• [Problem statement] In the listing that follows, the lines starting at the one containing "Click the '3% complete.' status text" and ending at the one containing "Click the A>B icon on Money Graph tab" are to be returned exactly, both boundary lines included, and no others.

• [Records supplied]
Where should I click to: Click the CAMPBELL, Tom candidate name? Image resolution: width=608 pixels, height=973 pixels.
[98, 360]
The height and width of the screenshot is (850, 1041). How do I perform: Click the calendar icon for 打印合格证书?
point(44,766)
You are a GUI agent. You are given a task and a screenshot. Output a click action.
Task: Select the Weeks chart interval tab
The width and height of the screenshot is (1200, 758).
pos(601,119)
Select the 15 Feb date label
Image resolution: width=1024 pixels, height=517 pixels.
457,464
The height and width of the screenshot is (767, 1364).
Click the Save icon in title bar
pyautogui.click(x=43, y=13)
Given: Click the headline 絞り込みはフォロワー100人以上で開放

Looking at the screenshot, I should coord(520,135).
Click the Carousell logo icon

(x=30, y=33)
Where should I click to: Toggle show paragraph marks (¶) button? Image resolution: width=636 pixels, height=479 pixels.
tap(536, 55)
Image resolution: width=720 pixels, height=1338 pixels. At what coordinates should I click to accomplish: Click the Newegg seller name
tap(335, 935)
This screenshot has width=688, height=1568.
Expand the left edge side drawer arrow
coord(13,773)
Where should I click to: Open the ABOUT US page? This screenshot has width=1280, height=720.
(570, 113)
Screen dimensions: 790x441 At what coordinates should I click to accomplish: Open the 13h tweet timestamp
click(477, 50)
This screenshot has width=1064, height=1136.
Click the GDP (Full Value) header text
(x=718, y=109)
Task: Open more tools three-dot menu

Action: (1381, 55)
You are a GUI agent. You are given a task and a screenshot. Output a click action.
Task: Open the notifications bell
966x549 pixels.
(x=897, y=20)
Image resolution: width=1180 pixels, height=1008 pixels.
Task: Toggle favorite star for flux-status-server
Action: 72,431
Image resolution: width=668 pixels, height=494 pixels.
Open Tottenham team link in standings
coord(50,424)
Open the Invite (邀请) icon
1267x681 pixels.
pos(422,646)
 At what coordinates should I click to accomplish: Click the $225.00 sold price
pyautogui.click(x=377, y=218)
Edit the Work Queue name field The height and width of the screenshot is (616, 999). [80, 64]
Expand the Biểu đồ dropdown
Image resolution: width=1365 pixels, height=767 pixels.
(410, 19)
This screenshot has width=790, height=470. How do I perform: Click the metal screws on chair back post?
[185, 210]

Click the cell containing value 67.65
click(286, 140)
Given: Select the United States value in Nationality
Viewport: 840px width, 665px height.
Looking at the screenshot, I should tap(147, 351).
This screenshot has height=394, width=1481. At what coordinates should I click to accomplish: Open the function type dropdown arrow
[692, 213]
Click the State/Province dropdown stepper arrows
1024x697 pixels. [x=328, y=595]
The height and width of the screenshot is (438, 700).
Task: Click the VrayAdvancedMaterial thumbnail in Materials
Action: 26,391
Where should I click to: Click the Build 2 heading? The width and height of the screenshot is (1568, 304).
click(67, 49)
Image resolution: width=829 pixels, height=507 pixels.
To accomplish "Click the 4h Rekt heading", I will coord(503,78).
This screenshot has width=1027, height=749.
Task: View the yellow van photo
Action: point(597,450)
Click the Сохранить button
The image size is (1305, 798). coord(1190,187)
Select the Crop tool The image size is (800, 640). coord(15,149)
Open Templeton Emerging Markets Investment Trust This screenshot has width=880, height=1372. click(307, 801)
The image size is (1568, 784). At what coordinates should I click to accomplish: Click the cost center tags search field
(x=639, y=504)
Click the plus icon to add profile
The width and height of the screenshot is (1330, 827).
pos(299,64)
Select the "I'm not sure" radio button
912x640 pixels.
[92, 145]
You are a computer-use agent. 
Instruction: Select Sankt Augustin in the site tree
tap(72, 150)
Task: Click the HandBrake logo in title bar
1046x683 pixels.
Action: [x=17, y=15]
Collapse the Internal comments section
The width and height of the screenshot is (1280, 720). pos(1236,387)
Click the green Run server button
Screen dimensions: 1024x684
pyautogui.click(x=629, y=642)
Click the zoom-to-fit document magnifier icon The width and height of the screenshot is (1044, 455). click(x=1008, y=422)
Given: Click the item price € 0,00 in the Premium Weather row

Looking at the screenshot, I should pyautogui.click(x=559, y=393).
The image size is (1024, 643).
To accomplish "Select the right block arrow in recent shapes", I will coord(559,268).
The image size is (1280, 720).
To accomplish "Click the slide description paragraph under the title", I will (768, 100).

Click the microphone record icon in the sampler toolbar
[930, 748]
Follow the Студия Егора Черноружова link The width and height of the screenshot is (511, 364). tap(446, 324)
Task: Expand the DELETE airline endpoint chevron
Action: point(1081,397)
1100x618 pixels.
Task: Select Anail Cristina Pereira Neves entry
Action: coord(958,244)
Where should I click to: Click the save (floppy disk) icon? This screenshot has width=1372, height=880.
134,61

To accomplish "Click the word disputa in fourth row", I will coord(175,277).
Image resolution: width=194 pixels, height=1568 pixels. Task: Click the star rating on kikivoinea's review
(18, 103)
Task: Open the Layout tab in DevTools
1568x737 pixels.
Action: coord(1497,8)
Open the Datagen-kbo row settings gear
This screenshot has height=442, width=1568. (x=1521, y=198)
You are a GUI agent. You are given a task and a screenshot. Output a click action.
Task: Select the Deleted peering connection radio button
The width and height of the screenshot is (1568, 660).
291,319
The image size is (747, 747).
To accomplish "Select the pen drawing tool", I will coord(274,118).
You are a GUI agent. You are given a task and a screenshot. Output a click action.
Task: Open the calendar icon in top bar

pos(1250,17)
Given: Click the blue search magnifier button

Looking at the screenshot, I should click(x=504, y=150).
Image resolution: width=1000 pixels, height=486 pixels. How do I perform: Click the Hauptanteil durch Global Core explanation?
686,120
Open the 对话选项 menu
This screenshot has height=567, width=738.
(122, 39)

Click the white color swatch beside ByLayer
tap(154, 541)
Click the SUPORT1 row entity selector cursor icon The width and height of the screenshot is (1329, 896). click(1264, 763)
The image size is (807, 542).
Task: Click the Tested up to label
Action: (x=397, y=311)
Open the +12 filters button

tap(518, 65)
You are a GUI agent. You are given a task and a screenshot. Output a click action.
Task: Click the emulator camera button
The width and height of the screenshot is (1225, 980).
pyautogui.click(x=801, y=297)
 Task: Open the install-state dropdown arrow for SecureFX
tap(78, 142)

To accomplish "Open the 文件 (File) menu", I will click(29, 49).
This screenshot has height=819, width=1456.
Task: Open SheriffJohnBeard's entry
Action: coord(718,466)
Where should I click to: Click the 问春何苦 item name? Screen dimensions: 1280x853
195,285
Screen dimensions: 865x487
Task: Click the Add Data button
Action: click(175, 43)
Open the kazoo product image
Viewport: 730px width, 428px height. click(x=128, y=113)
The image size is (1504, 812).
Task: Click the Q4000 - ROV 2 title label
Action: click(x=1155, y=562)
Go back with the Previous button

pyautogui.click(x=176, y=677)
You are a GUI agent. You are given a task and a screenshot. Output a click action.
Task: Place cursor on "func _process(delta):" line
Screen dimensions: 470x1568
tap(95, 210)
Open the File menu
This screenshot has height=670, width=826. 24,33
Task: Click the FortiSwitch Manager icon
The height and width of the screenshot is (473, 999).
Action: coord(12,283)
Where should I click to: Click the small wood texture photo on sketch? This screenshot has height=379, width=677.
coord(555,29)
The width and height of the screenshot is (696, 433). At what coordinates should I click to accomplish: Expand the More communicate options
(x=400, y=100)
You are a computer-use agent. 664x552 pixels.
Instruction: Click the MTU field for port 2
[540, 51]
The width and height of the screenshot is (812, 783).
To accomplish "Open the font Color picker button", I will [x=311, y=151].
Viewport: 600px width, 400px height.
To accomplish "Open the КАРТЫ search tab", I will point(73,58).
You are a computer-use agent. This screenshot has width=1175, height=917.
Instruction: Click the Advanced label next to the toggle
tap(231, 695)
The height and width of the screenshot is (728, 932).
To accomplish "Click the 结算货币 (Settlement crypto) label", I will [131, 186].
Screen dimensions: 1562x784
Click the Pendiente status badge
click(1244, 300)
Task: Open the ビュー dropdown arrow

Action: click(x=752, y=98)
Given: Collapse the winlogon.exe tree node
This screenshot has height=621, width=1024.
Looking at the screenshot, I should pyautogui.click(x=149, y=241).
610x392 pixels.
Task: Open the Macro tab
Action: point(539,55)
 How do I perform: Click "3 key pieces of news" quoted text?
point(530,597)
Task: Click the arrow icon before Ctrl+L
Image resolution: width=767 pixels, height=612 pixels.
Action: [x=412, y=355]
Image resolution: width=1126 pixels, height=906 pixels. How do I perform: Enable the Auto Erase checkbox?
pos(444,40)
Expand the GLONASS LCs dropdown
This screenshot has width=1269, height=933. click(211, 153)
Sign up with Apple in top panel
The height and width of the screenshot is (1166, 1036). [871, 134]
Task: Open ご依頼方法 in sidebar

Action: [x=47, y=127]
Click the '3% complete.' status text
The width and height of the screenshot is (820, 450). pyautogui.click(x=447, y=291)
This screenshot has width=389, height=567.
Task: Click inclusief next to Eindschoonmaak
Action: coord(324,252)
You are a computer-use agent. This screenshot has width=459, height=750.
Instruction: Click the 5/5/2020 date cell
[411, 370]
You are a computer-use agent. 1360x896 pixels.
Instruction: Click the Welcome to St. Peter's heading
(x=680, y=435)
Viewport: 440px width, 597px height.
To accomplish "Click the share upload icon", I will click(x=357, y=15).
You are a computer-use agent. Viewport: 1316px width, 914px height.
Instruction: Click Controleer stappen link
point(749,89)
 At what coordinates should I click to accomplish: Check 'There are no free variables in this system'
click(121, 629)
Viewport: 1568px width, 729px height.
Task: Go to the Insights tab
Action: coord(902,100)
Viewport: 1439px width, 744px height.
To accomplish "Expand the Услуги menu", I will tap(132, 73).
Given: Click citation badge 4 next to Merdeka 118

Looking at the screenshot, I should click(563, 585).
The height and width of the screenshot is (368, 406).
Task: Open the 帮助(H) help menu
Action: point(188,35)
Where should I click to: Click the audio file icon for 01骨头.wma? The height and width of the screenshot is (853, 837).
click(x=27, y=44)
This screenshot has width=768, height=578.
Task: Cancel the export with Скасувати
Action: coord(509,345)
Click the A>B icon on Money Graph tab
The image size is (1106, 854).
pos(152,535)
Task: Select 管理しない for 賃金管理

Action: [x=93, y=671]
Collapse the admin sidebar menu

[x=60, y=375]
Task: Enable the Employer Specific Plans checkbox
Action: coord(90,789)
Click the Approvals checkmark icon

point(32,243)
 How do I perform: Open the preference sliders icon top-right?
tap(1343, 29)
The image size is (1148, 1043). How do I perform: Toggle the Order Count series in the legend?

• [Task output]
Click the '3% complete.' status text
The width and height of the screenshot is (820, 450). pyautogui.click(x=447, y=291)
This screenshot has width=389, height=567.
Task: Click inclusief next to Eindschoonmaak
Action: coord(324,252)
You are a computer-use agent. This screenshot has width=459, height=750.
Instruction: Click the 5/5/2020 date cell
[411, 370]
You are a computer-use agent. 1360x896 pixels.
Instruction: Click the Welcome to St. Peter's heading
(x=680, y=435)
Viewport: 440px width, 597px height.
To accomplish "Click the share upload icon", I will click(x=357, y=15).
You are a computer-use agent. Viewport: 1316px width, 914px height.
Instruction: Click Controleer stappen link
point(749,89)
 At what coordinates should I click to accomplish: Check 'There are no free variables in this system'
click(121, 629)
Viewport: 1568px width, 729px height.
Task: Go to the Insights tab
Action: coord(902,100)
Viewport: 1439px width, 744px height.
To accomplish "Expand the Услуги menu", I will tap(132, 73).
Given: Click citation badge 4 next to Merdeka 118

Looking at the screenshot, I should click(563, 585).
The height and width of the screenshot is (368, 406).
Task: Open the 帮助(H) help menu
Action: point(188,35)
Where should I click to: Click the audio file icon for 01骨头.wma? The height and width of the screenshot is (853, 837).
click(x=27, y=44)
This screenshot has width=768, height=578.
Task: Cancel the export with Скасувати
Action: coord(509,345)
Click the A>B icon on Money Graph tab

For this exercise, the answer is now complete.